EXERCISE — Quote the following items verbatim, beginning at the line that contains "Given: Click the Zoom In 2X button" and ending after the line that contains "Action: [x=702, y=109]".
□ □ □ □
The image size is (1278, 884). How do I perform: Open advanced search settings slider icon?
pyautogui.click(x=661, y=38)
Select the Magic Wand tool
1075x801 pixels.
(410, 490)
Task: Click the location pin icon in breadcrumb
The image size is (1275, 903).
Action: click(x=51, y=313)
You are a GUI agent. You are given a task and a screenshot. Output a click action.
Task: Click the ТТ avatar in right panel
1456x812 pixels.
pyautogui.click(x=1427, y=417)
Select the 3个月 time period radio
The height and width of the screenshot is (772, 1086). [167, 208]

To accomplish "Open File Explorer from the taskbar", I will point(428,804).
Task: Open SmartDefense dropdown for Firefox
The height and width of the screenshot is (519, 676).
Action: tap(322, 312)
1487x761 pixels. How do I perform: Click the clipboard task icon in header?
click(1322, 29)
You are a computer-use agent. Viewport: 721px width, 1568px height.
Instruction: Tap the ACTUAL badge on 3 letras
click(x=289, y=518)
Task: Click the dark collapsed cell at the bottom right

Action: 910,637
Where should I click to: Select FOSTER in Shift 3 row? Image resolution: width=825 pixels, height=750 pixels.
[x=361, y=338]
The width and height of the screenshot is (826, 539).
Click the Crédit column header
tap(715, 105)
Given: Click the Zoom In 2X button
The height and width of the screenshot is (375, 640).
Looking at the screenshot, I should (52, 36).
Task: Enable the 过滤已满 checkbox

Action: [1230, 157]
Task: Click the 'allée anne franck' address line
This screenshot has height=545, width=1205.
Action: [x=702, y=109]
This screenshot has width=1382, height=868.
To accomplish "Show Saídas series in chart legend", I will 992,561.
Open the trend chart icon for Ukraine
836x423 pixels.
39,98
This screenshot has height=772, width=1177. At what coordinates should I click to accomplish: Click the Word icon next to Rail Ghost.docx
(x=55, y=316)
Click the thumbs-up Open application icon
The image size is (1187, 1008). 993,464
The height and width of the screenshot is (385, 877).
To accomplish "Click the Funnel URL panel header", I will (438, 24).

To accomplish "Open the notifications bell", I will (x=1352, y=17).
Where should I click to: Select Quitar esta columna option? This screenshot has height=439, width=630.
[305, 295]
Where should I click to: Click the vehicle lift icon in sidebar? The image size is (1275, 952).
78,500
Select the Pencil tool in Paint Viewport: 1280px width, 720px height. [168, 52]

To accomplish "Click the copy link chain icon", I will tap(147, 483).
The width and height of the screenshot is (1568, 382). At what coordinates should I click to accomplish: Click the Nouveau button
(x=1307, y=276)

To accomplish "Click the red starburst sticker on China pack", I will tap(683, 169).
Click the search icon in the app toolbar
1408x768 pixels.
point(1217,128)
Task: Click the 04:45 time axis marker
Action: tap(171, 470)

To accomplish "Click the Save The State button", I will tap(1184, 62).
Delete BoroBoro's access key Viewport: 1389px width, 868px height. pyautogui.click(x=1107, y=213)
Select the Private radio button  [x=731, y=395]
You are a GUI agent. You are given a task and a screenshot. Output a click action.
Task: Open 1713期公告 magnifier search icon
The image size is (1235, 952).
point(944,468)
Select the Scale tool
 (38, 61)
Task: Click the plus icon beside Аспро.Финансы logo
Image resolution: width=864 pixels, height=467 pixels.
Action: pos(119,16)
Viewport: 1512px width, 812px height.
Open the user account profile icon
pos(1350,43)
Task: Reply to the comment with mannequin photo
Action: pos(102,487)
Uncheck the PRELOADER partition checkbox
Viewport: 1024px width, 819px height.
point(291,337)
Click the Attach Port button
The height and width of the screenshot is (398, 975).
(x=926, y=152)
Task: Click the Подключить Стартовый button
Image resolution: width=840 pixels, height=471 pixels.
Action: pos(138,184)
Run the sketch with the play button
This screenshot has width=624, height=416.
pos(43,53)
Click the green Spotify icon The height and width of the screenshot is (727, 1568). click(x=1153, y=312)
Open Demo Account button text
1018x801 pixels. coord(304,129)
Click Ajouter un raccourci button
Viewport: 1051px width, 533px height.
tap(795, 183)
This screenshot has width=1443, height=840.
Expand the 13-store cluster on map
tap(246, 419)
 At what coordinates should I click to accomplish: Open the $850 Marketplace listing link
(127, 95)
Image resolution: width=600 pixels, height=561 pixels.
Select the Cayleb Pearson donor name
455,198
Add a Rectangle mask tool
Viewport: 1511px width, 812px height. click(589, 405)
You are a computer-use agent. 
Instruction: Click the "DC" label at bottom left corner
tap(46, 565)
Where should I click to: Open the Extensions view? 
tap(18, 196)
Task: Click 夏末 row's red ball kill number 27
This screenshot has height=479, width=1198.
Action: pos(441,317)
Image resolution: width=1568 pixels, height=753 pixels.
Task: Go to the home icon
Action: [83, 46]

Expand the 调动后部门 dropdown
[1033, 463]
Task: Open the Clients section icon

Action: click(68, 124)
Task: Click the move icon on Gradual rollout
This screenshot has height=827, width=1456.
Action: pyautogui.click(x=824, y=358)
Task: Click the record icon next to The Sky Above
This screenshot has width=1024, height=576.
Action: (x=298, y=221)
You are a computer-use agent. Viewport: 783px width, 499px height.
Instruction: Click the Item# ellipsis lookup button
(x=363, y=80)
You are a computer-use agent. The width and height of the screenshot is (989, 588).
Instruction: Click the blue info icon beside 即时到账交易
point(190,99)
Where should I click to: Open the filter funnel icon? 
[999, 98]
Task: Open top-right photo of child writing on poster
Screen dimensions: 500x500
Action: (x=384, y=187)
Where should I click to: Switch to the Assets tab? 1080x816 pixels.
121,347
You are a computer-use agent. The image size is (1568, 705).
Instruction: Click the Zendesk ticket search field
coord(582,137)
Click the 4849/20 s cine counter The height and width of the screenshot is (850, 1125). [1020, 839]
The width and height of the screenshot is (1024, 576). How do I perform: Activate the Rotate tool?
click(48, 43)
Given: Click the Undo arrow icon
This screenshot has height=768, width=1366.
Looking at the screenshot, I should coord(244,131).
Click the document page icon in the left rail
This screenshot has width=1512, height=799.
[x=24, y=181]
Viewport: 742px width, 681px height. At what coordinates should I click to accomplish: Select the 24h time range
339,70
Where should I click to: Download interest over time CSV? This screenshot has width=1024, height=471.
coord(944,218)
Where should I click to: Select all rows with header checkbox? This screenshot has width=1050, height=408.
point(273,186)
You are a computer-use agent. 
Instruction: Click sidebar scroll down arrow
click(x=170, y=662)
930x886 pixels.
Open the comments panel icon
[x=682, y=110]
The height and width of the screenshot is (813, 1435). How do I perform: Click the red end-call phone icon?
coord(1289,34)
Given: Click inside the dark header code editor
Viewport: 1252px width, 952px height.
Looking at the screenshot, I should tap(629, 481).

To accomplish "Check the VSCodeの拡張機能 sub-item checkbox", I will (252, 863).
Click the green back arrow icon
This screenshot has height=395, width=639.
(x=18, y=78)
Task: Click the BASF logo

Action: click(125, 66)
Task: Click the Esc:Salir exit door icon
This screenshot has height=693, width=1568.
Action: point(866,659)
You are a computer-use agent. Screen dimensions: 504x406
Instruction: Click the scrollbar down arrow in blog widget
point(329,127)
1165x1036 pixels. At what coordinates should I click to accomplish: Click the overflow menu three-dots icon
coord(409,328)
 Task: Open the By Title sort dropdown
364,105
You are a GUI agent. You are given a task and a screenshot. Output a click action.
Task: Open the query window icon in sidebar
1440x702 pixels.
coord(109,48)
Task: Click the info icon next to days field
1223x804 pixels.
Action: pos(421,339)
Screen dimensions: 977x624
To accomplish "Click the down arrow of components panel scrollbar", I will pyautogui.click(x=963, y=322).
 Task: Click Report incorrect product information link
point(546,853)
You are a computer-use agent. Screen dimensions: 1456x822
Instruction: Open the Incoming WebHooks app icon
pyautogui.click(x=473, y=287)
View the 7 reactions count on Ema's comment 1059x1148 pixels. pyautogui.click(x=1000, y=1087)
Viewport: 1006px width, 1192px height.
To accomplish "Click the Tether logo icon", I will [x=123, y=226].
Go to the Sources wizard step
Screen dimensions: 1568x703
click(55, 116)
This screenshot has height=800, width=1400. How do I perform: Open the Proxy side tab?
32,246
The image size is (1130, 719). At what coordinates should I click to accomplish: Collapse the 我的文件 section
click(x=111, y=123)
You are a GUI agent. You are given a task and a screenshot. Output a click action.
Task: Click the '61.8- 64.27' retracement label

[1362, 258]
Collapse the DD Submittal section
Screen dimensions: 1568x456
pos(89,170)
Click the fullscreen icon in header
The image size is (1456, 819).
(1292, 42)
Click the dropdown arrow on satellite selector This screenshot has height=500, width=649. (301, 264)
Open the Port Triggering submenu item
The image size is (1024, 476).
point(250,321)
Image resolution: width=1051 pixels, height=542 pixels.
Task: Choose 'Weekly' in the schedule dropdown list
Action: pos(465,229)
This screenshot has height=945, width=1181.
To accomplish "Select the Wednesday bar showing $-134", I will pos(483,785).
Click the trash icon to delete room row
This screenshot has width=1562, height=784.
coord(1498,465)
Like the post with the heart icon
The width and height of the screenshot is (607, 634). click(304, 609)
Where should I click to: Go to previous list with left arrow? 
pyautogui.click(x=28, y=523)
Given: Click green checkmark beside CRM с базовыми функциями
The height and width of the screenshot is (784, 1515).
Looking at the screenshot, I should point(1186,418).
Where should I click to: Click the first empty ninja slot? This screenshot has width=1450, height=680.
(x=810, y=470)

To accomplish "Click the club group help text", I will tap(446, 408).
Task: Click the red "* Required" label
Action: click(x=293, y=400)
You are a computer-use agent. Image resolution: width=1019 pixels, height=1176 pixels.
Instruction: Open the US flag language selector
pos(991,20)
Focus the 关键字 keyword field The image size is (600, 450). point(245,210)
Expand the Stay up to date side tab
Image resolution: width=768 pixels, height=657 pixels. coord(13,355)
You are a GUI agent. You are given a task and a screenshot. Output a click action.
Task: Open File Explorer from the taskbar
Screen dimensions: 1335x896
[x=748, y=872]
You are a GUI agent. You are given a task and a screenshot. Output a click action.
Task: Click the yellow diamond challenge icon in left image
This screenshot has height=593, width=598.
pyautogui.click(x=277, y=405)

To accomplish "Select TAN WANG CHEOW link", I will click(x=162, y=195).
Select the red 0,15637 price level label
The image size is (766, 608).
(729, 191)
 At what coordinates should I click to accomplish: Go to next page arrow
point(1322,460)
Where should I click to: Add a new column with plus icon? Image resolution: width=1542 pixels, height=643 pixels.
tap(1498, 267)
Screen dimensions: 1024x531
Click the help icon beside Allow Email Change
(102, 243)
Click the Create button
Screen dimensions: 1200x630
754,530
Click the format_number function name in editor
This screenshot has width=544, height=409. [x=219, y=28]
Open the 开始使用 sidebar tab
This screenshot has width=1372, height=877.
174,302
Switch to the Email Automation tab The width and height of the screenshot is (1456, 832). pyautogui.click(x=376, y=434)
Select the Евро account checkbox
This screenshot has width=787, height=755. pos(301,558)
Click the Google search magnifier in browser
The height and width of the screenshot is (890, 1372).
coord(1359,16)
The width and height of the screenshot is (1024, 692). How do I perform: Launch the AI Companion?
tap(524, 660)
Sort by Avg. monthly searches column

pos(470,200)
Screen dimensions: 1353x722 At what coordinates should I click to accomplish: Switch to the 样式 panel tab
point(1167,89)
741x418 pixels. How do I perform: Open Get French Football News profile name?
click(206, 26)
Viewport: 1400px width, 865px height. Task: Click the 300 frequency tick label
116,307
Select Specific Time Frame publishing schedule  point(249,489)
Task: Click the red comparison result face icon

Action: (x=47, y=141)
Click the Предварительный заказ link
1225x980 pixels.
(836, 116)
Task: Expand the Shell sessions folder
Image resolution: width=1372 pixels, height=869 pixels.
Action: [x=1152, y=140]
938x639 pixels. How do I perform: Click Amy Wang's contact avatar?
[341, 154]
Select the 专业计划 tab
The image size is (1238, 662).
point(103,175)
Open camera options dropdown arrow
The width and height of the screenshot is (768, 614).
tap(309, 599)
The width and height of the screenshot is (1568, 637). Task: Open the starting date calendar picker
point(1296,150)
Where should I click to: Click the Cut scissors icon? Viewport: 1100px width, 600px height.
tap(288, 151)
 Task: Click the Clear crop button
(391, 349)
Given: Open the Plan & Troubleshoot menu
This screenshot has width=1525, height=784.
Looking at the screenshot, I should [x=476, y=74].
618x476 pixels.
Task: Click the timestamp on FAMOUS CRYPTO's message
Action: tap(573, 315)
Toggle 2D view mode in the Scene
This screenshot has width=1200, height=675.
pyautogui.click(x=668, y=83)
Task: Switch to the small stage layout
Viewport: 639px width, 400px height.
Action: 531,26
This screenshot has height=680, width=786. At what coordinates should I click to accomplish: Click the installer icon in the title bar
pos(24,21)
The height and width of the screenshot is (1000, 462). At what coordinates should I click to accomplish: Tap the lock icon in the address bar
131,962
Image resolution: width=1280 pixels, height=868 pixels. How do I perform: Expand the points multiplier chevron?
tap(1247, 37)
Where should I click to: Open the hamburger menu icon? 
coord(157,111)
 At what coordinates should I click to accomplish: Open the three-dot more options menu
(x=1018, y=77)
□ □ □ □
EXERCISE OUTPUT —
Given: Click the Zoom In 2X button
The height and width of the screenshot is (375, 640).
Looking at the screenshot, I should (52, 36).
Task: Enable the 过滤已满 checkbox

Action: [1230, 157]
Task: Click the 'allée anne franck' address line
This screenshot has height=545, width=1205.
Action: [x=702, y=109]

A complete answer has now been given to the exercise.